Profissionais que atuam no ramo acreditam que a regulamentação vai contribuir para acabar com o estigma que envolve a atividade. A cada escândalo de corrupção, como as negociações fraudulentas de vacinas reveladas pela CPI da Covid, criminosos são apresentados como lobistas, o que destrói a reputação de quem faz legítimas defesas de interesse. “A regulamentação da atividade obviamente ajuda, mas vai muito além do combate à corrupção. Ela é importante para a democracia, para trazer mais pluralidade de visões e a representação de interesses divergentes, o que é fundamental”, afirma Carolina Venuto, presidente da Associação Brasileira de Relações Institucionais e Governamentais. A entidade realizou recentemente uma pesquisa com parlamentares, para aferir o apoio à regulamentação do lobby, e mais de 70% deles se manifestaram favoráveis à proposta. “A resistência ocorre nas entrelinhas, ela não é publicizada”, conta Carolina.

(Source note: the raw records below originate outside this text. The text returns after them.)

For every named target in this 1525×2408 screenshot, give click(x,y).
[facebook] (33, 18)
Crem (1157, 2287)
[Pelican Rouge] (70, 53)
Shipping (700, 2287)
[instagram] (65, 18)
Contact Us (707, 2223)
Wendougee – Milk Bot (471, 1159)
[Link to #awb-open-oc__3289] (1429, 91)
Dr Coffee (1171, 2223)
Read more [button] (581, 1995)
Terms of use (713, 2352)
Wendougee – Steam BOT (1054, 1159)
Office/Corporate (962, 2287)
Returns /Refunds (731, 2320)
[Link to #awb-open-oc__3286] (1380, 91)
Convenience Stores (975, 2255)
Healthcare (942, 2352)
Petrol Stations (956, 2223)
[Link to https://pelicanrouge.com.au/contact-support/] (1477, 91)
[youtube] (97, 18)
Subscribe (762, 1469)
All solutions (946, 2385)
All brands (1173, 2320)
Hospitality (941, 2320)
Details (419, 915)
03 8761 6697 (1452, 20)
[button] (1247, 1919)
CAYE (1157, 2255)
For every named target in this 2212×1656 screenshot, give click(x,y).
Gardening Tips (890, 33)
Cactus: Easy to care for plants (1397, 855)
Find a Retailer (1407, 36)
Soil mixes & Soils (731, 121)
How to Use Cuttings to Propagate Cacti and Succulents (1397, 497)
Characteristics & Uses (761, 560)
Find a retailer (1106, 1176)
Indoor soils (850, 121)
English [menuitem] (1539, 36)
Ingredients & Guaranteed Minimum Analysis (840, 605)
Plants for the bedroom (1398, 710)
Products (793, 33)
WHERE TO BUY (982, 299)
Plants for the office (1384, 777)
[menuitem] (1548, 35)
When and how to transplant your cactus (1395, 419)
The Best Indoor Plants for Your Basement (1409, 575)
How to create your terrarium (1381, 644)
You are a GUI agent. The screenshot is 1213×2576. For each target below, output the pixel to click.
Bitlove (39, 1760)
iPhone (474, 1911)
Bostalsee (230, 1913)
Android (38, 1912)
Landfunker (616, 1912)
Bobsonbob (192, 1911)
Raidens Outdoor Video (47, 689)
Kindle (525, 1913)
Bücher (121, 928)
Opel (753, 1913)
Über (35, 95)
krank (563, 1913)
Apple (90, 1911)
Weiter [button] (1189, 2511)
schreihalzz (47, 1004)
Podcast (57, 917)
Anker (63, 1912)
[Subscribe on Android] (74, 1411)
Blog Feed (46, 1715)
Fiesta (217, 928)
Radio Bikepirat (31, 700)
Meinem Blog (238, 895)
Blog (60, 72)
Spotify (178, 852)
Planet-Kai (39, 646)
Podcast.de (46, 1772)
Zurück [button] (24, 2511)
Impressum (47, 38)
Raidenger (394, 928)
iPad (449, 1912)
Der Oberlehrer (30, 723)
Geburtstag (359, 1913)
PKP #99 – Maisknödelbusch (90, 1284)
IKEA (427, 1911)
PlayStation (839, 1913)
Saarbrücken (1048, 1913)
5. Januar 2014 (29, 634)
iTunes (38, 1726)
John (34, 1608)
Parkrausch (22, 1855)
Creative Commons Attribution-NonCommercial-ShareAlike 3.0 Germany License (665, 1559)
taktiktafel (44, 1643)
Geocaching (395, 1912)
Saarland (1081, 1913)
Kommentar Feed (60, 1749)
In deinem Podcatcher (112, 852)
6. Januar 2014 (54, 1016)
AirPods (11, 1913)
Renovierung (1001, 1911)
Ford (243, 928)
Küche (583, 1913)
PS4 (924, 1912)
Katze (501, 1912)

Adriano Machado/CrusoéAdriano Machado/CrusoéBolsonaro propôs a regulamentação do lobby, mas não trabalha pelo projeto
Entidades que representam a categoria defendem a regulamentação, mas temem que regras excessivas burocratizem a atividade e levem lobistas para a clandestinidade. Isso aconteceu nos Estados Unidos, onde os profissionais devem se registrar e prestar contas, além de apresentar relatórios periódicos sobre suas atividades. A pena para quem descumprir as normas vai de multa até cinco anos de cadeia. Com isso, especialistas apostam que apenas uma pequena parcela dos lobistas americanos é oficialmente registrada.

A cientista política Andrea Gozetto, pós-doutora em administração pública e governo e especializada em relações governamentais, lobby e advocacy, acredita que 2022 seja a “maior e melhor janela de oportunidade” para a aprovação da regulamentação do lobby. “Mas, obviamente, sabemos que há forças contrárias. A quem não interessa? A quem faz representação de interesse nas sombras, como alguns ex-parlamentares, que usam suas credenciais, sua influência política, seus contatos pessoais, para representar interesses privados”, lamenta a especialista. É o lobby do lobby irregular.